What I can highlight is the expected significant shareholder value created from this deal as referenced earlier. I'm excited to announce this transaction is estimated to be 16% EPS accretive to our shareholders based on conservative assumptions, while also improving all profitability metrics, increasing ROA by approximately 13 basis points and ROTCE by approximately 267 basis points when full implementation of cost saves achieved. You can see we are maintaining very strong capital ratios and liquidity at the pro forma entity.
On Slide 13, I'll quickly point out the complementary nature of the loan portfolios and how this merger will further our management team's focus on creating a balanced and diversified lending book. The added scale and profitability in all rate environments will also further position us to be an employer of choice in Chicago.
On Slide 14, I point out that we do anticipate some modest balance sheet restructuring, including the sale of certain securities and loans.
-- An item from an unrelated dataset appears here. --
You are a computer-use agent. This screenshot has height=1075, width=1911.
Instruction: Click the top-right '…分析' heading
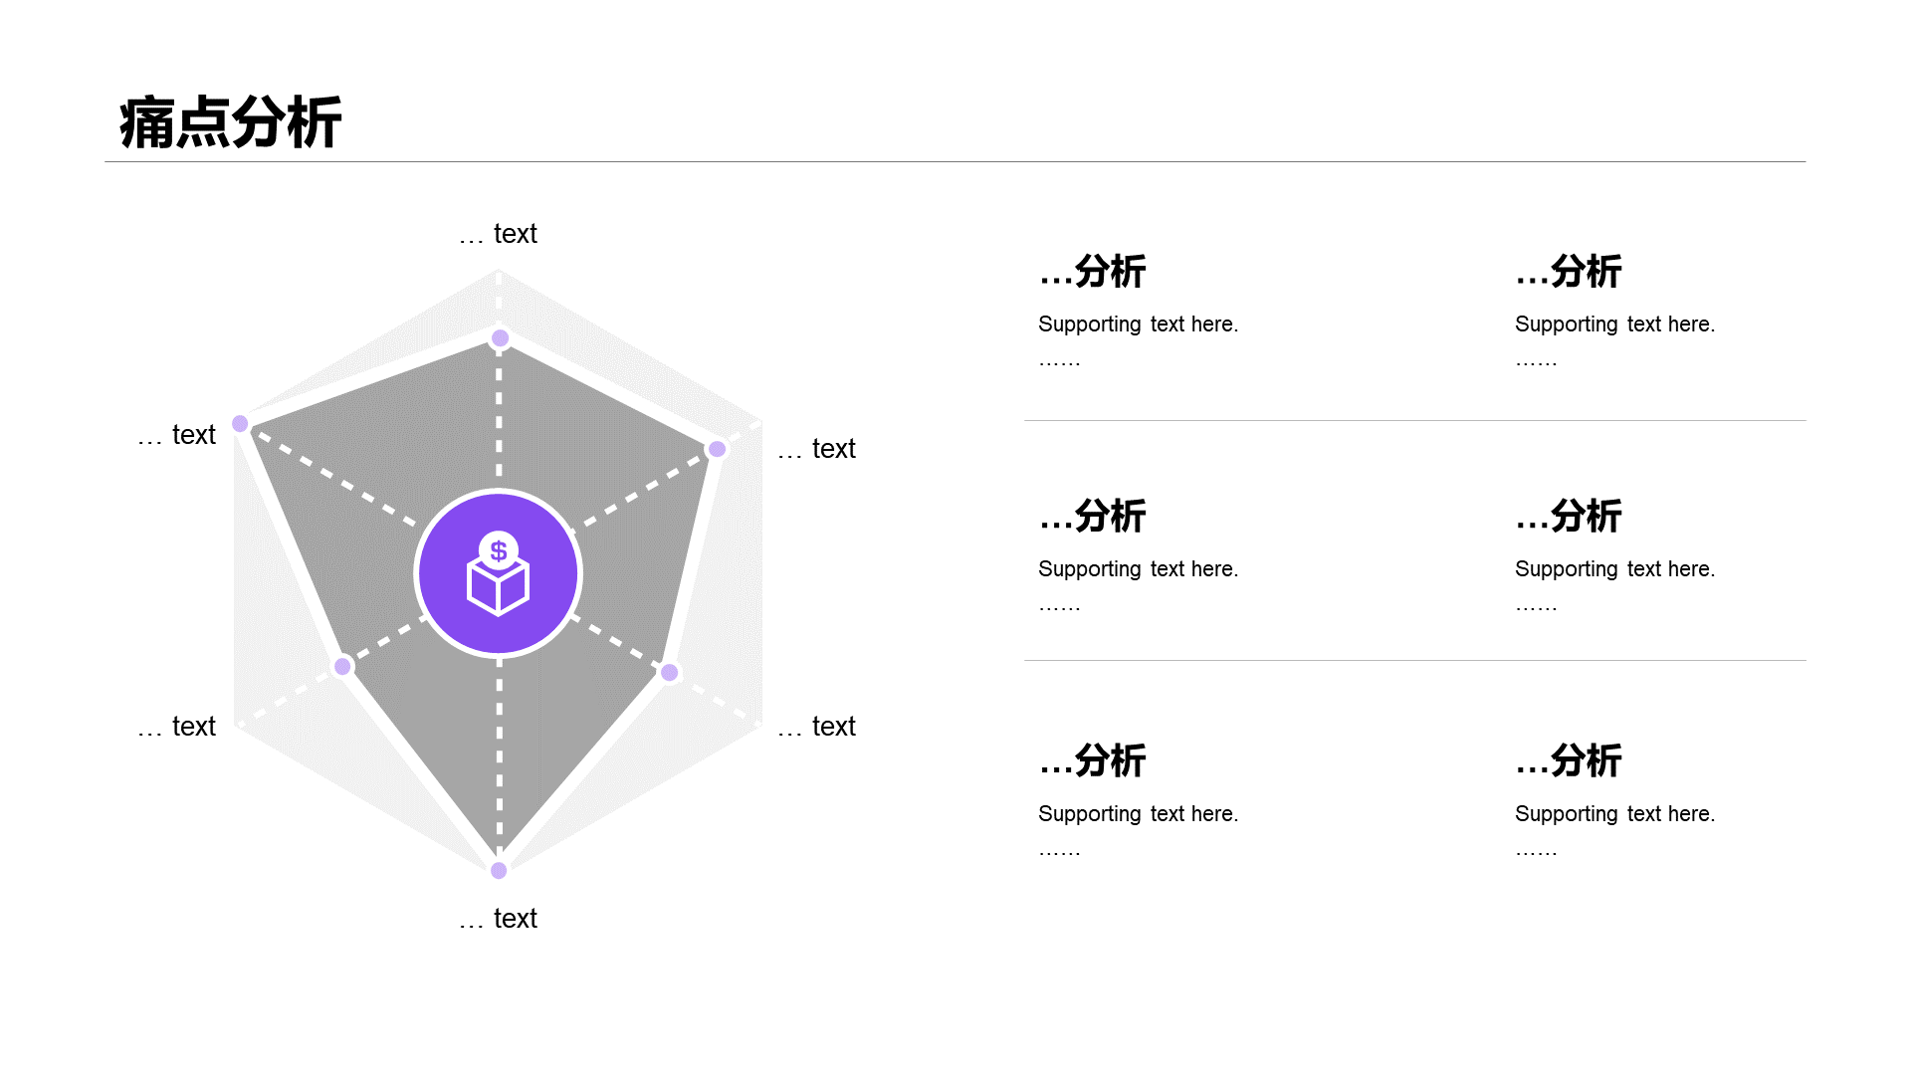click(1569, 271)
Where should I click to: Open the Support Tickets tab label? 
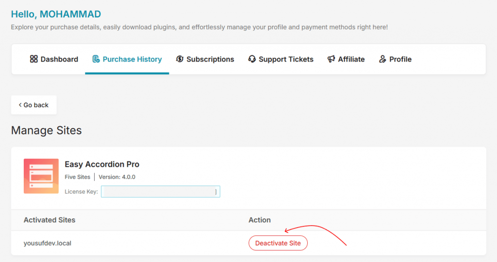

This will lessen the reliance on higher cost funding and free up capital without sacrificing any profitability.
On Slide 15, I'd note that the earn back assumed on an unchanged interest rate environment is three years and the TCE ratio at closing is expected to be approximately 9.6%. This is still very high by our historical standards and it represents optionality for further investment opportunities or capital return.
As on a side, I would point out that if we were to find ourselves in a very different interest rate environment, this transaction would also look different. If say, for example, short interest rates were declined by 200 basis points from today's levels, leading to say a 125 ROA and a 175 ROA at Evergreen. The earn back to Old Second shareholders from today's transaction would be halved. That is obviously speculative, and the corresponding move exists in the other directions for higher interest rates, but I think it's helpful in understanding the natural interest rate hedge that exists here a hedge with neither a maturity date nor ongoing brokerage fees.
Our detailed due diligence process results in a high degree of comfort in our deal assumptions, including our ability to achieve an estimated 30% cost saves as reflected on Slide 17 without impacting the business. In summary, we feel great about the financial prospects of this transaction, along with the significant flexibility it will provide us in the future. We believe this opportunity provides excellent benefits to both groups of shareholders, particularly in the current interest rate environment.
I'd like to conclude my comments by offering that we evaluated this opportunity in the context in all opportunities that were in front of us to deploy capital. It's been no secret that Old Second has been stockpiling capital in recent years following our last acquisition.
I'd like to thank shareholders for their patience in that regard. It remains our belief that we would get a chance to invest that capital in an opportunity that would drive returns far in excess of the cost of carry. We believe this is such an opportunity, but not the only one.
Thank you all for joining the call today, and I'll turn it back over to Jim.
James Eccher - Chairman and CEO of Old Second Bancorp, Inc. & Old Second National Bank
Okay. Thanks, Brad. That concludes our prepared comments. So, I'll turn it over to the moderator, and we can open it up to questions.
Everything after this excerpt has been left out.